The Shout Magazine (New Zealand)

NZ’s biggest cider producer built on sweat equity

Zeffer co-founding chief executive Josh Townsend is realistic about the challenges associated with starting a business.

“Small business is endlessly challenging and every day we work through problems to deliver on our strategy, and we don’t always get it right.”

But he says working through those challenges in a small and motivated team makes running a business all worthwhile.

“The lows can be low, but the highs are very high and it’s hugely rewarding to be a part of.”

The Hawke’s Bay-based cider business continues to make strides here and internationally.

Zeffer was founded in 2009 by Townsend, Sam Whitmore and Hannah Bower. Whitmore is the cidermaker and Bower is head of culture and HR. The three have grown Zeffer into New Zealand’s largest cider producer.

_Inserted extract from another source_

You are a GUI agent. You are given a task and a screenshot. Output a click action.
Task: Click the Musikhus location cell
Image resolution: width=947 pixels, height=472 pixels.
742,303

After discovering the craft beer and cider niche overseas, the entrepreneurs asked themselves why New Zealand didn’t have a similar market, given its abundance of succulent apples.

The trio started selling small batches at the Matakana Farmers Market and now supply 10 small markets around the world. About 15% of its cider is exported, a slight reduction in the past two years as it focuses on its domestic strategy.

Humble beginnings

The company started with supportive partners, friends and family. It ran on sweat equity in the early days.

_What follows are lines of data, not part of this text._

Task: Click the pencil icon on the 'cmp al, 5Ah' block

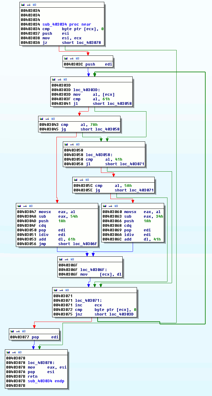Action: [x=81, y=180]
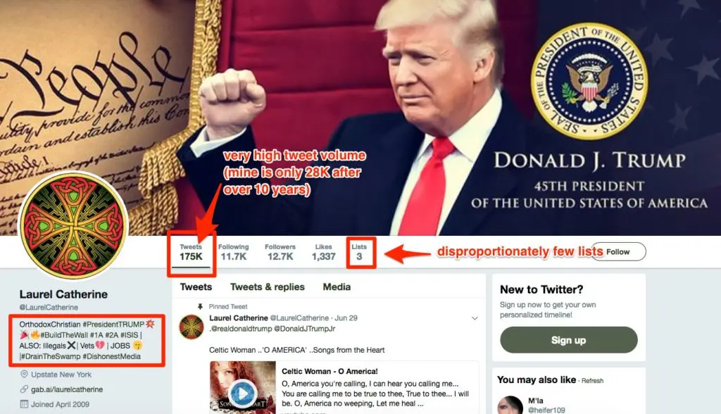Screen dimensions: 721x414
Task: Click the Sign up button
Action: [568, 340]
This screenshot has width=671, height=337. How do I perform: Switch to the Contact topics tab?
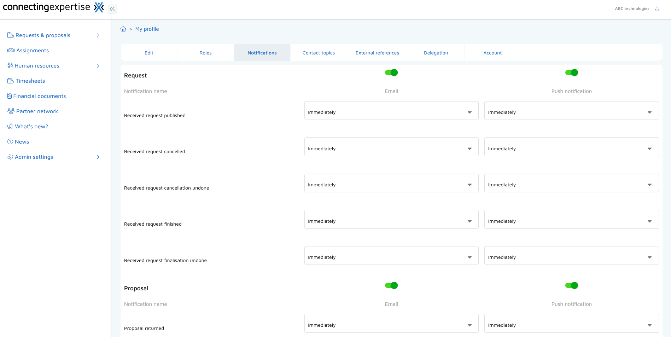(x=319, y=53)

“We were a young unproven team who had to demonstrate results before we could justify a meaningful capital raise and without the support of this core group, Zeffer would not be around today,” says Townsend.

It held its first capital raise in 2017 with Snowball Effect and since completed two subsequent raises which have capitalised the business well and set it up to deliver significant scale.

The company established a structured board of directors which was unusual for a business of its size.

Townsend says it’s great to have an avenue to step back and to lean on the guidance and pressure from other directors to keep on track. “This also helps avoid groupthink amongst our tight-knit management team which is important,” he says.

Townsend says New Zealand is a great place to connect with other businesses and mentors and that Kiwis are known the world over as hardworking and committed operators.

“It’s the competitive small business environment we grow up in which breeds this mentality.

“We underestimate how competitive an environment we operate in; we are a tiny population of thousands of small businesses run by ambitious and capable people at the bottom of the world.

“This results in rapid learning and efficient use of resources and means there is very little room for error. To succeed you must be completely committed to what you do and willing to continuously innovate.”

Coronavirus concerns

Townsend says Zeffer has had a challenging year in its largest export market, China.

Townsend says the coronavirus (COVID-19) proves why it’s important businesses try and be well capitalised early on and don’t put all their eggs in one basket or market.

“Fortunately, we are not too reliant on China, but it is our largest export market and the coronavirus has been a good reminder of how one event can cripple an industry, as it has done with F&B in China.”

Many of the bars and outlets Zeffer supplies are either temporarily closed or have completely shut down, creating some short-term pain.

“We are often told to focus on one export market and execute it well, and although there is merit in not diverting attention across too many markets, coronavirus has been a good reminder to always have a plan B market in case of unforeseen events.”